Конечно же, это «роман воспитания», каких много было в советской литературе — «Кондуит и Швамбрания», «Республика ШКИД», «Белеет парус одинокий» и т. д. Но в рамки классической детской литературы это произведение не умещается. Дмитрий Быков в статье о «Дороге…», назвал её «книгой без правил». Внежанровой, вневременной, не имеющей гендерной ориентации и возрастных ограничений.
Но лучше всего, на наш взгляд, ему удалось сформулировать секрет успеха этой очень детской и совсем недетской книги в упомянутой видеолекции «История о девочке, живущей на границе миров» из цикла «Сто лет – сто книг». Вот она, обещанная выше цитата:

«Я понял, в чём секрет этого удивительного произведения. Сашенька Яновская, которая выросла в очень живой семье, на протяжение всей книги постоянно сталкивается с нерассуждающим, тупым и непобедимым злом.

И вот эта эмоция нам всем очень близка! Мы не понимаем, как человек может быть настолько жесток и глуп. А он может — и даже получает от этого удовольствие.

Доминирующая эмоция этой книги — это сначала ужас, а потом весёлая злоба при столкновении со страшным, тупым злом — с расизмом, антисемитизмом, с чванством богатых, с репрессивной системой государства…»

Тупое зло — оно не имеет национальной или временной принадлежности. Дети всегда распознают его лучше всех, какую бы форму оно не принимало.

Зло — это нищета детей, которых не пускают в панские дома, хотя дети эти — замечательные умницы. Это когда девочка обездвижела от голода и запущенного рахита. Это страшная несправедливость репрессивной системы гимназического воспитания, когда детям не позволяют читать даже Пушкина и унижают на каждом шагу. Всё это, вместе с «расизмом, антисемитизмом, чванством богатых и репрессивной системой государства» — явления одного порядка и проявления одной и той же силы, которую так важно уметь распознать и «не пытаться найти компромис, не договариваться, не бояться, а прямо вот здесь и сейчас, не сходя с места, победить. И у нас нет другого варианта — мы погибнем или победим». Детям это очевидно.

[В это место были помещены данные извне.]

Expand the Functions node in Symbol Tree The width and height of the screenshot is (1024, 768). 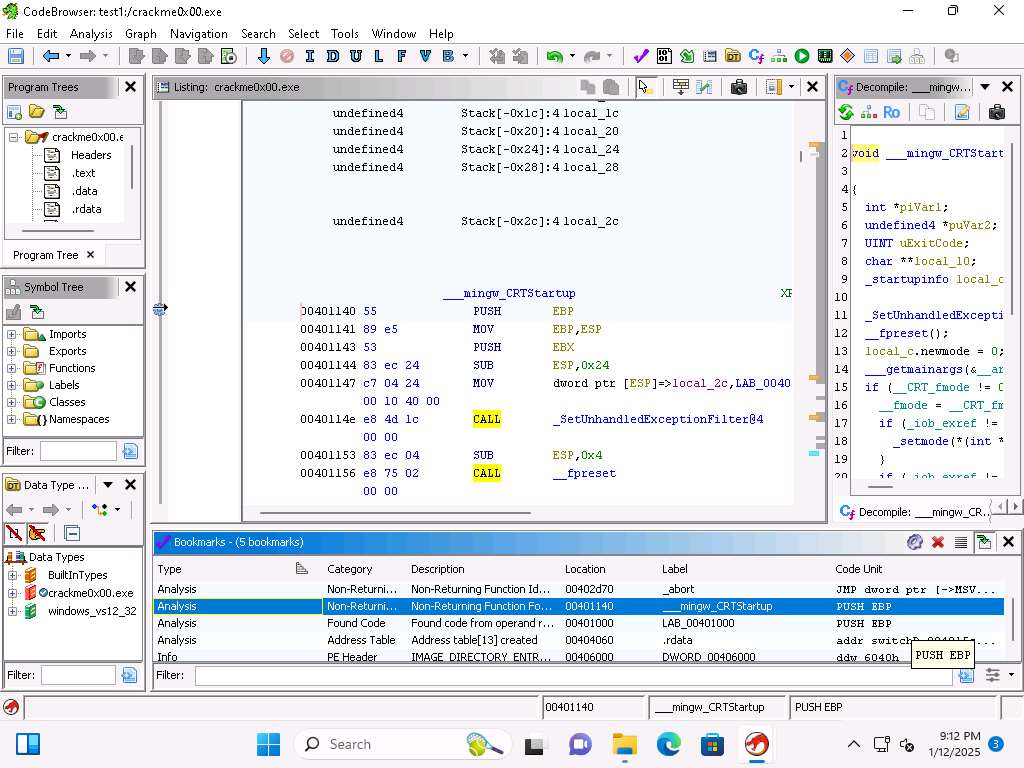click(12, 368)
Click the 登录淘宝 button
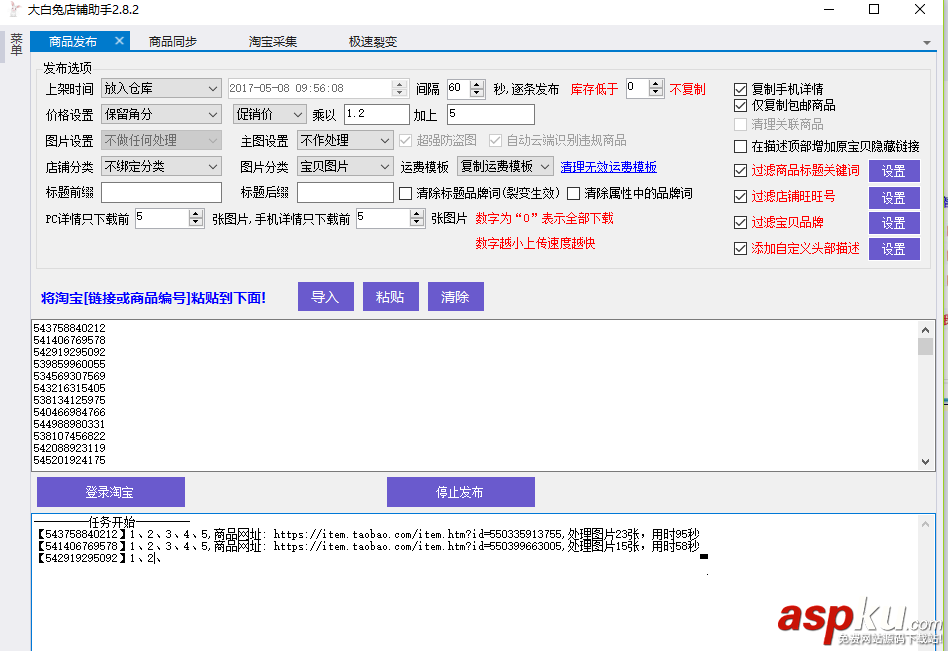 click(110, 491)
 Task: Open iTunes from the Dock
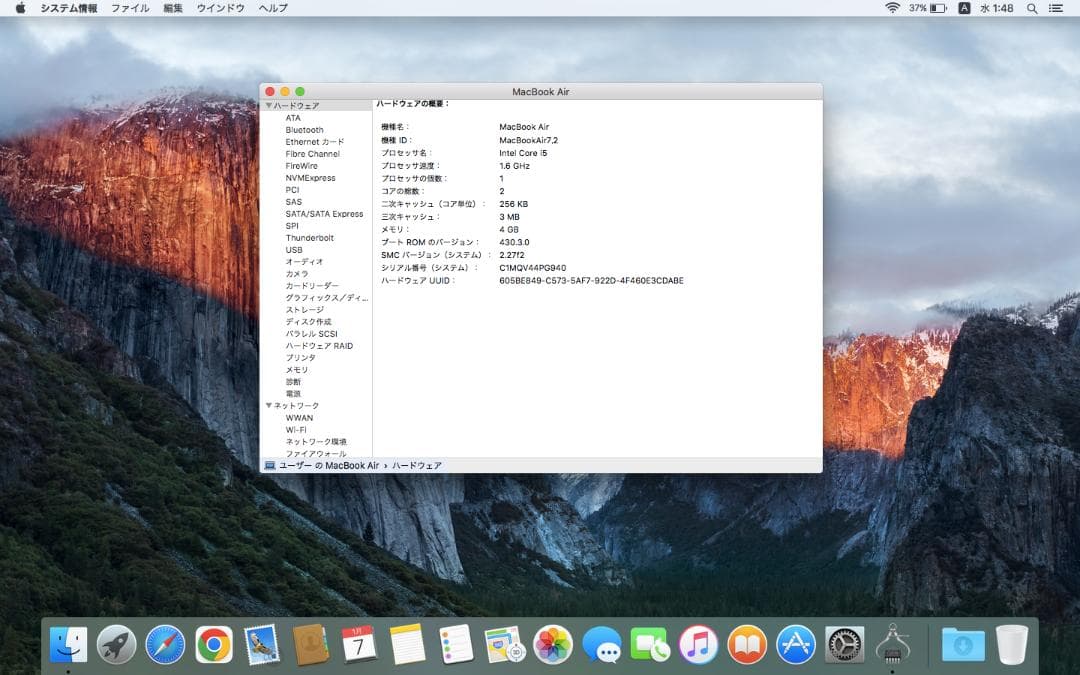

Зато в самом факте появления такой книги, как «Дорога уходит вдаль…» есть что-то невероятно обнадёживающее. То, что таким кристальным людям, как Александра Бруштейн всё-таки удаётся иногда пройти сквозь сложнейшую, жесточайшую эпоху как нож сквозь масло — и остаться таким же светлым человеком с неисковерканной душой, да ещё и передать огромному количеству детей те простые и честные правила жизни, и сделать прививку от «тупого зла» – всё это, безусловно, вселяет оптимизм. Спасибо Вам, Александра Яковлевна!